覆うようにして肩に両腕をまわし、軽く抱き締めた。

「…わ!」
「苦しい?」
「いや、そーじゃね…!」
「何もしないよ」
「なにもって…」
「抱き潰したりしない。突き飛ばしたりもしない。こうしてるだけだから」

彼の根本は生真面目で、頑ななのだろうと思う。
無理に捻ろうとすれば必死で睨みつけてくるだろう。
それを見るのも悪くはないかもしれない。
だが天の助はライスを睨むことはなく、縮まるようにして固まっていた。

「よければ覚えておいて」
「……」
「こうして君を抱きしめるのが、僕だ」

柔らかに穏やかに、どこか艶やかに、ゆっくりと流れていく時間。
己と彼以外には作り出せはしないだろう。
それを確信したからこそ、後悔は捨てた。
新しい時はそこから築き上げればいい。

それが例え今は、月の明るい内のみに許されるだけのことであったとしても。


「目を閉じて」
「え」
「何もしないよ。いなくなるだけだ」
「…どこに?」
「君が戻るように、僕も戻る。でもまたきっと会いにくるよ」
「また、て…」
「黙って」


声が止まって、数秒。
その体を抱く腕に僅かに力を込めて、それからゆっくりと離す。
天の助は律儀にも、固過ぎるぐらいに瞳を閉じきっていた。

別れの言葉を呟くことはしない。
どうせまた出会うのだから。

ライスはなるだけ音をたてず、素早く、その場所から離れた。





心臓が高鳴ってはいたが、不思議と落ち着いていた。
単純なことだ。
ひとり道を歩いていた己が、他の道に目をやったに過ぎない。
そうしてそこから目を離せなくなったに過ぎない。
単純なことだった。
強引にでなくゆっくりと、しかし確実に、彼をその道ごと己の側に引き寄せたくなった。
それだけだ。


幾らか暗くなってしまったような気のする、月明かり。
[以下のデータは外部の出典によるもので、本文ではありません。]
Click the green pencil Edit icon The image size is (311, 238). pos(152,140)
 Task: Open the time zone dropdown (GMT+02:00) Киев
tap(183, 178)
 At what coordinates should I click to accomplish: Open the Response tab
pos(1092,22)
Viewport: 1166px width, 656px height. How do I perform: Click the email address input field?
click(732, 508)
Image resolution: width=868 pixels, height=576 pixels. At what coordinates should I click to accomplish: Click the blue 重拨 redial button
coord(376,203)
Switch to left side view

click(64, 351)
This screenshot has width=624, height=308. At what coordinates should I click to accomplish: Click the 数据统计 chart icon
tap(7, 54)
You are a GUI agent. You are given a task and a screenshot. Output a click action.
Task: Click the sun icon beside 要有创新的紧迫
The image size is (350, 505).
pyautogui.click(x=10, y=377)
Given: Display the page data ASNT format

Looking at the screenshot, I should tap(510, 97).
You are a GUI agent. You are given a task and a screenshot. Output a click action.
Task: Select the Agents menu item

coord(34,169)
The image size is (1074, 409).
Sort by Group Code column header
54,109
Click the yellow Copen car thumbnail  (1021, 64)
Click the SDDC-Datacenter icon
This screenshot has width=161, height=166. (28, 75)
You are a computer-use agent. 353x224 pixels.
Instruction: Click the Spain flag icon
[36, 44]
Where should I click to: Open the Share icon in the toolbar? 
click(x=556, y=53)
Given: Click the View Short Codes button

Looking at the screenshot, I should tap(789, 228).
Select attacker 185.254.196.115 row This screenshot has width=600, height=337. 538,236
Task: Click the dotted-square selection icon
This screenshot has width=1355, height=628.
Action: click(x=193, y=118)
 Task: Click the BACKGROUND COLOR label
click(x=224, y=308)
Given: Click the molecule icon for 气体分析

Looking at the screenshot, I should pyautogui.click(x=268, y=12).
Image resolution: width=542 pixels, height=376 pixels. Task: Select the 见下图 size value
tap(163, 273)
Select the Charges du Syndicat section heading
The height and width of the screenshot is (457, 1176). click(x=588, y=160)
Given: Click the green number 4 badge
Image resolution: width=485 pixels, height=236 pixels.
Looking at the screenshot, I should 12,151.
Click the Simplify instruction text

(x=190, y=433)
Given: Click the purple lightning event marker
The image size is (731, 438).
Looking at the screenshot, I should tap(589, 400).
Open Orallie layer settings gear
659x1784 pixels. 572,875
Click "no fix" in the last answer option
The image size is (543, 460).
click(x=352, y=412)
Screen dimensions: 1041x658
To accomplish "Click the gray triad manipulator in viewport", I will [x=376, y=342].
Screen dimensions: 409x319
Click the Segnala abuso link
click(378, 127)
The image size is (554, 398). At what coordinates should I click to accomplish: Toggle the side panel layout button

それを見上げて、ライスは彼の姿を想った。
未だあの場で固まっているだろうか、それとも望む場所に戻ったか。
黙れと、その言葉で作り上げた沈黙に紛れた、自らの傲慢さが笑えてくる。
だがそれは作り物でも皮肉でもなく、今は己の思い上がりすら愛しいがためのものだった。


あれだけ。
あれだけきつく、こちらの言う通りに目を閉じてくれたのだから。
唇とはいわなくとも、その瞼にぐらい口付けてしまえばよかった。



瞳を細めて再び夜空を見上げると、月は彼とともにあった時と同じように、
高く明るく咲いていた。












ライスはこうだと思ったらばっさり割り切ってしまう気がします。
欲しいんだったらアプローチ。会いたければすぐ決める。
天の助のハジケはやや劣り気味で、とりあえず上を取られてしまいそう。